JAKARTA (Reuters) - Two Islamic parties have proposed legislation to ban all consumption of alcoholic drinks and hand jail terms of up to two years to offenders in Indonesia, home to the world’s largest Muslim population.
It was not clear how much parliamentary support the measure would gain, with one minister expressing concern about its possible impact on tourism.
A lawmaker for one of the parties said the bill, which could become law by the end of this year, was driven by health concerns, rather than ideology.
“This is not a religious or ideological issue,” Abdul Hakim of the Prosperous Justice Party told Reuters. “This is purely for the protection of the children of the nation.”
The bill aims to ban the sale, production, distribution and consumption of beverages with an alcohol content exceeding one percent, including local brews such as rice wine popular in many parts of the sprawling archipelago.
To become law it would have to be signed by President Joko Widodo, who has adopted a hard line against drug offenders since taking office last October.
The government has yet to discuss its position on the bill, but a senior minister warned a blanket ban could hurt tourism.
“We must not let the regulation be excessive because it could kill tourism potential,” said Chief Economics Minister Sofyan Djalil. “For some people from the West, alcohol is a part of their lifestyle.”
To protect tourism, the law envisages exemptions for five-star hotels and the resort island of Bali.
Indonesia, with a population of about 250 million, has seen rapid growth in alcohol sales, such as the Bintang beer brand of PT Multi Bintang Indonesia Tbk, majority-owned by Heineken.
Diageo and Carlsberg also have a footprint in Indonesia.
Indonesia is Asia’s 10th-largest beer consumer, with sales of the beverage having climbed 54 percent over the past decade.
“Of course I don’t agree with it, why would you prohibit someone’s hobby to drink? So after banning drinks, what else would they ban?
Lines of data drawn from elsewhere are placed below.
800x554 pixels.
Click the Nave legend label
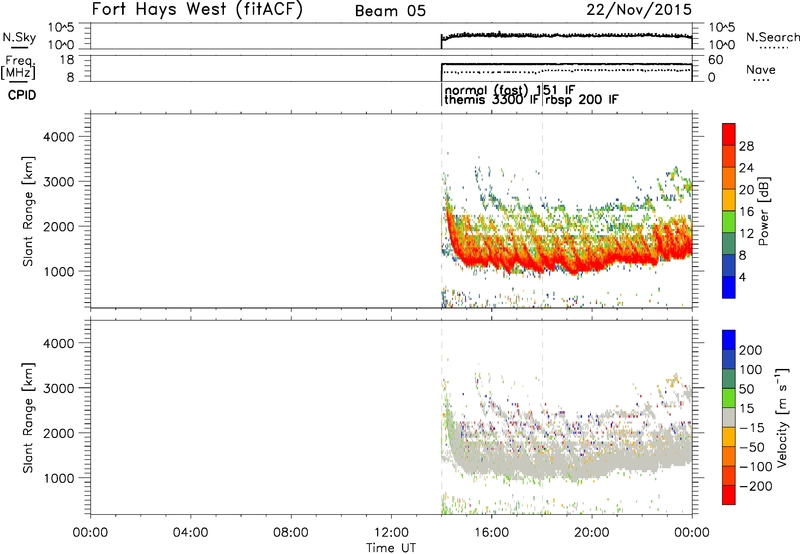[760, 69]
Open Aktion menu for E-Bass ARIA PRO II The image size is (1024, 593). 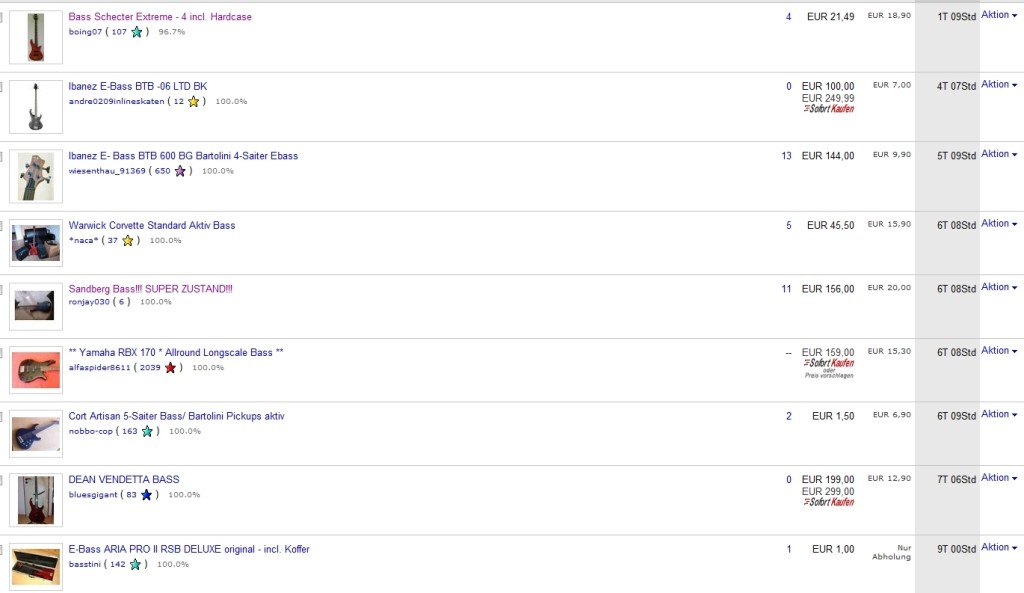[x=999, y=548]
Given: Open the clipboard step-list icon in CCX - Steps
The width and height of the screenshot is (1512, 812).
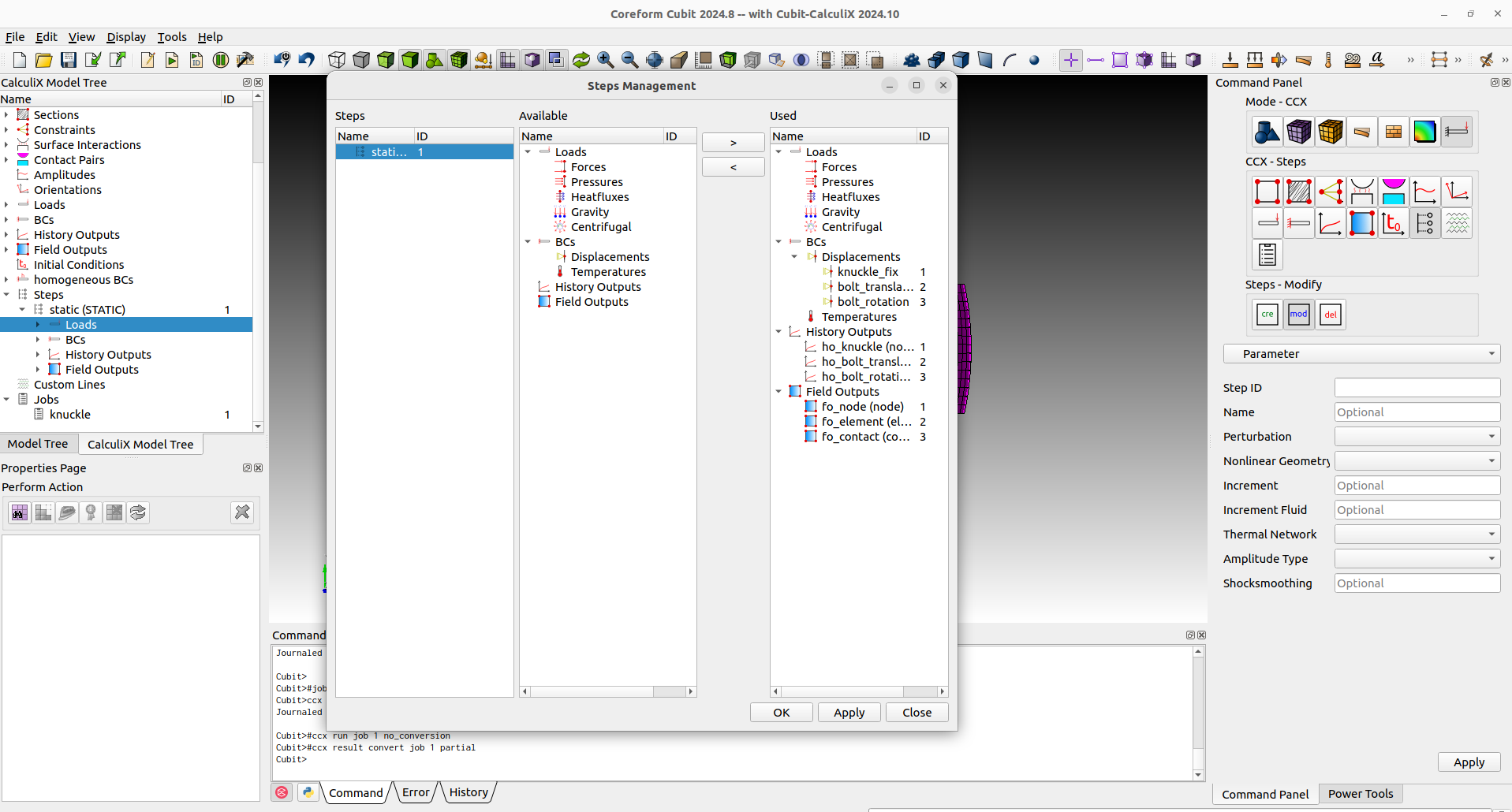Looking at the screenshot, I should pyautogui.click(x=1267, y=254).
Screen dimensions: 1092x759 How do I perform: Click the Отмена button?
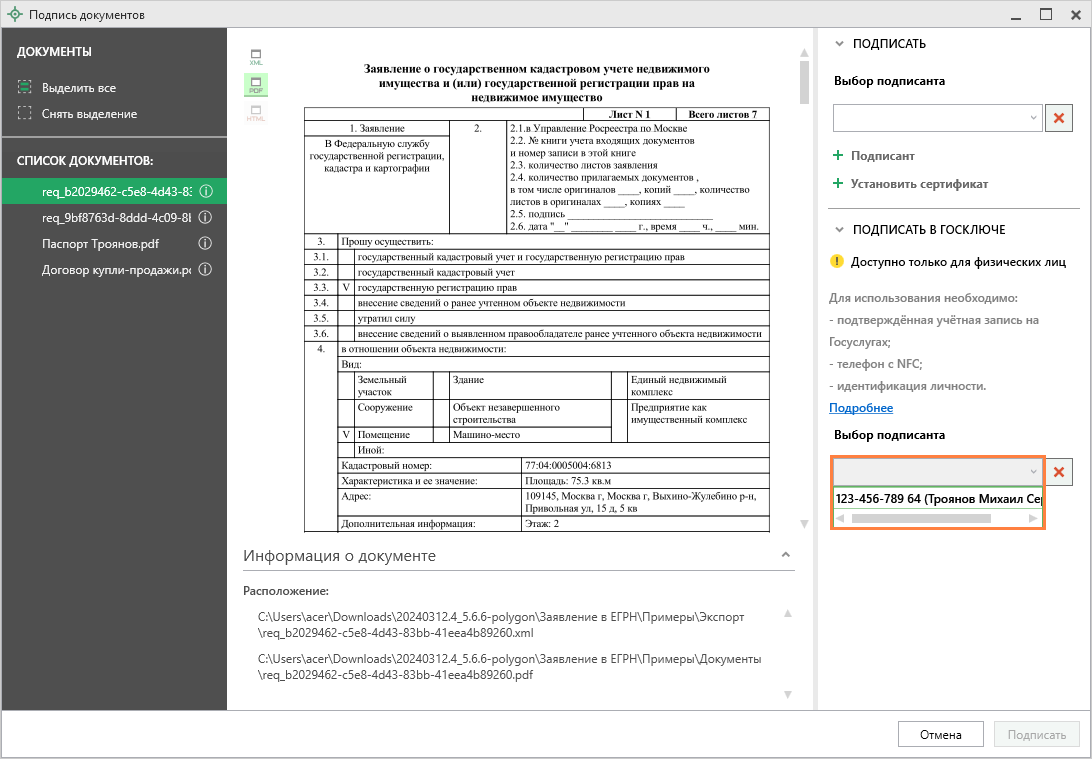[x=940, y=735]
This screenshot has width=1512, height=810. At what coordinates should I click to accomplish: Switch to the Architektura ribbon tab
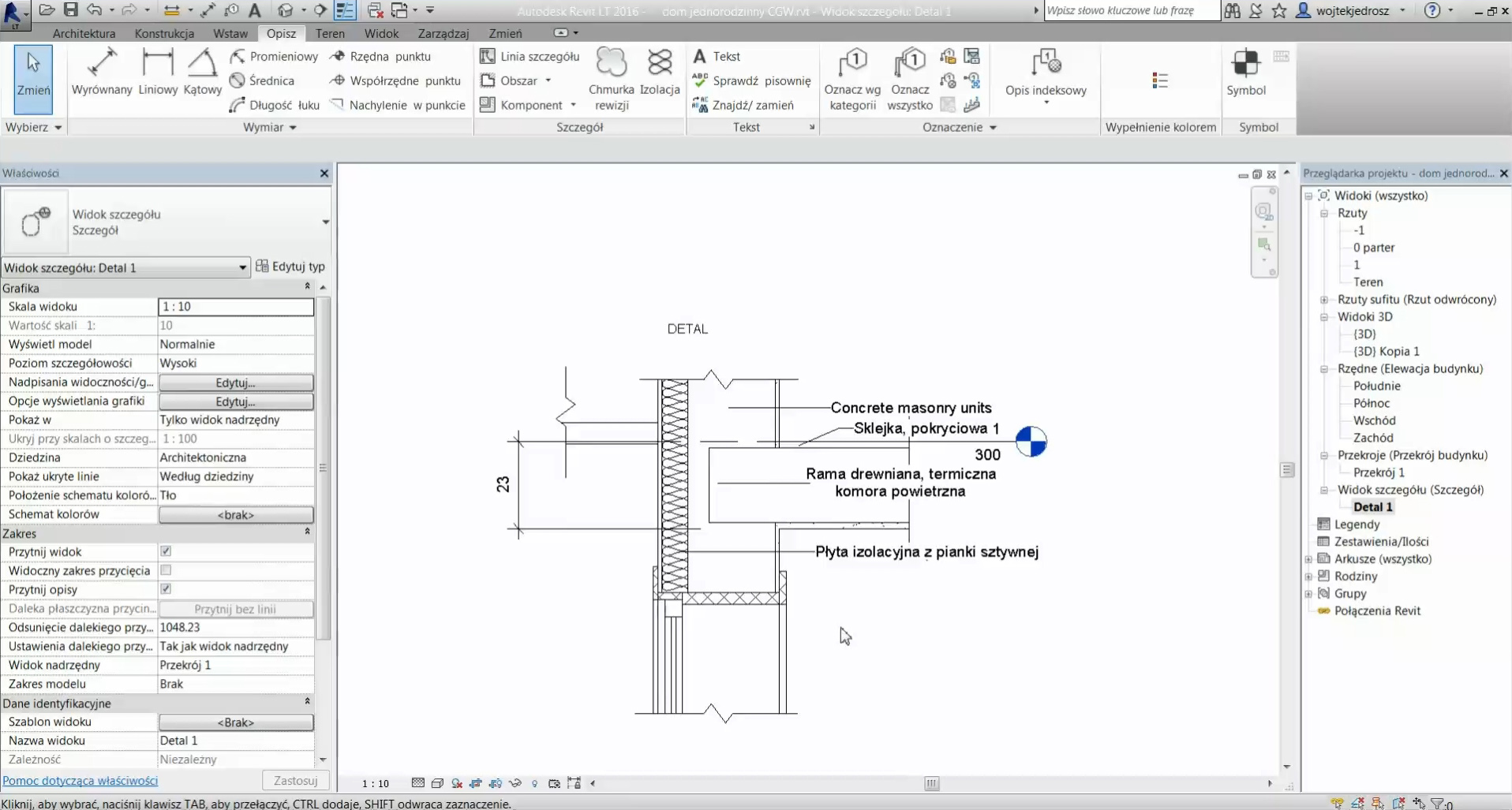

Smoking?” said Diponagara, a 28-year-old worker at a non-government organization in Jakarta.
However, a 2014 survey by market researcher Nielsen found that only 2.2 percent of Indonesians older than 20 had consumed alcohol in the previous year.
Many Muslims in Indonesia frown on alcohol consumption and vigilante groups sometimes attack bars, particularly at Ramadan.
A regulation banning the sale of alcoholic drinks at mini-markets takes effect on Thursday, but they will still be sold at supermarkets, hotels, bars and restaurants.
A complete ban would devastate the drinks industry and distribution businesses, and put up to 200,000 jobs at risk, Charles Poluan, executive director of the Indonesian Malt Beverage Producers Association, told Reuters.
“By next year, if it goes through this year, all the tourists won’t think it fun anymore to go to Indonesia,” he said. “What is ironic is that our neighbor Malaysia has sharia (Islamic) law, but they do not ban the selling of alcohol.”